Unsuccessful in subsequent efforts to re-enter either the federal or the Québec Houses, Caouette allied his Ralliement des CRÉDITISTES with the national Social Credit Party in 1961 and ran for the post of national leader.
Réal Caouette, politician
Caouette became a national political force as leader of the Québec Social Credit movement (courtesy Library and Archives Canada/C-87201).
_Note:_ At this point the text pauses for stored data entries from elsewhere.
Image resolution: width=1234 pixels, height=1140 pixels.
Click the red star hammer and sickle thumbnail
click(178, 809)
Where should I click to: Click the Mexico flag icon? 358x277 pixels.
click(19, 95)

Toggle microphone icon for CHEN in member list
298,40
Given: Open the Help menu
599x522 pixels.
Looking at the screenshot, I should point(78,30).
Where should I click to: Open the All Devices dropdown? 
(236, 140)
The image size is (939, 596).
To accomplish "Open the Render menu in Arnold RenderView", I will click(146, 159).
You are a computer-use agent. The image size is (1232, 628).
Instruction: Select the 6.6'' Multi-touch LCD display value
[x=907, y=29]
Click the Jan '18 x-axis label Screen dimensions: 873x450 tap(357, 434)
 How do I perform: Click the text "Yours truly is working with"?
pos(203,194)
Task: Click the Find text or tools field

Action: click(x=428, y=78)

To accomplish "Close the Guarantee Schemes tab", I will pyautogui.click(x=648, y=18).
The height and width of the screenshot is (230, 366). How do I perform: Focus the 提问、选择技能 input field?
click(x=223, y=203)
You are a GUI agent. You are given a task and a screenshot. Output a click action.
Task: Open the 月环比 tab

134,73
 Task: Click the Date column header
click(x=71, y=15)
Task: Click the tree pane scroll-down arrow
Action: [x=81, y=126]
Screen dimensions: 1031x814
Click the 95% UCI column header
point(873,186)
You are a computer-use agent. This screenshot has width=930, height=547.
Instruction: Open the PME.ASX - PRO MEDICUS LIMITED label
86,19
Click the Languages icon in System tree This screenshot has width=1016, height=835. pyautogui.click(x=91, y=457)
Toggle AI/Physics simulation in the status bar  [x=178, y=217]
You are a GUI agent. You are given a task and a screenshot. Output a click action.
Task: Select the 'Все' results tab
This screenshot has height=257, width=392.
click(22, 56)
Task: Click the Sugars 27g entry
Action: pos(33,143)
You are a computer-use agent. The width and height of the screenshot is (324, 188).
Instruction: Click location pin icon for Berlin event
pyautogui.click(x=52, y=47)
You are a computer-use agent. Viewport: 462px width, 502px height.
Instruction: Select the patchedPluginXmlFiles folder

Caouette, Joseph-David-Réal

 Joseph-David-Réal Caouette, politician, leader of the Social Credit Party (b at Amos, Abitibi, Qué 26 Sept 1917; d at Ottawa, 16 Dec 1976). Rising in the 1962 general election from virtual obscurity, Réal Caouette became a national political force as leader of the Québec SOCIAL CREDIT movement. Caouette joined the movement in 1939. He was elected to the Commons in a 1946 by-election as a member of the Union des électeurs.

Unsuccessful in subsequent efforts to re-enter either the federal or the Québec Houses, Caouette allied his Ralliement des CRÉDITISTES with the national Social Credit Party in 1961 and ran for the post of national leader. Defeated by Robert THOMPSON, he was appointed Thompson's deputy and Québec's leader. In the 1962 general election, which resulted in a Conservative minority government, 26 of the 30 Social Credit MPs elected were Caouette's followers.

Caouette's and Social Credit's appeal in Québec was primarily to voters in rural and small-town ridings, and Caouette's dramatic and exciting oratory, both in person and on his 15-minute TV shows, raised him to the status of a major political figure in Québec. He was a devoted federalist, though many of his economic views, loosely drawn from more orthodox Social Credit positions, represented a radical revolt against large power structures, especially the banks.

In September 1963 he broke with Thompson to become leader of his own Ralliement des créditistes, joined by 12 Québec MPs. His party's strength remained relatively stable in subsequent elections. In 1971 he reunited his Québec national party and became national leader, a post he held until ill health forced him to yield it to André Fortin in 1976.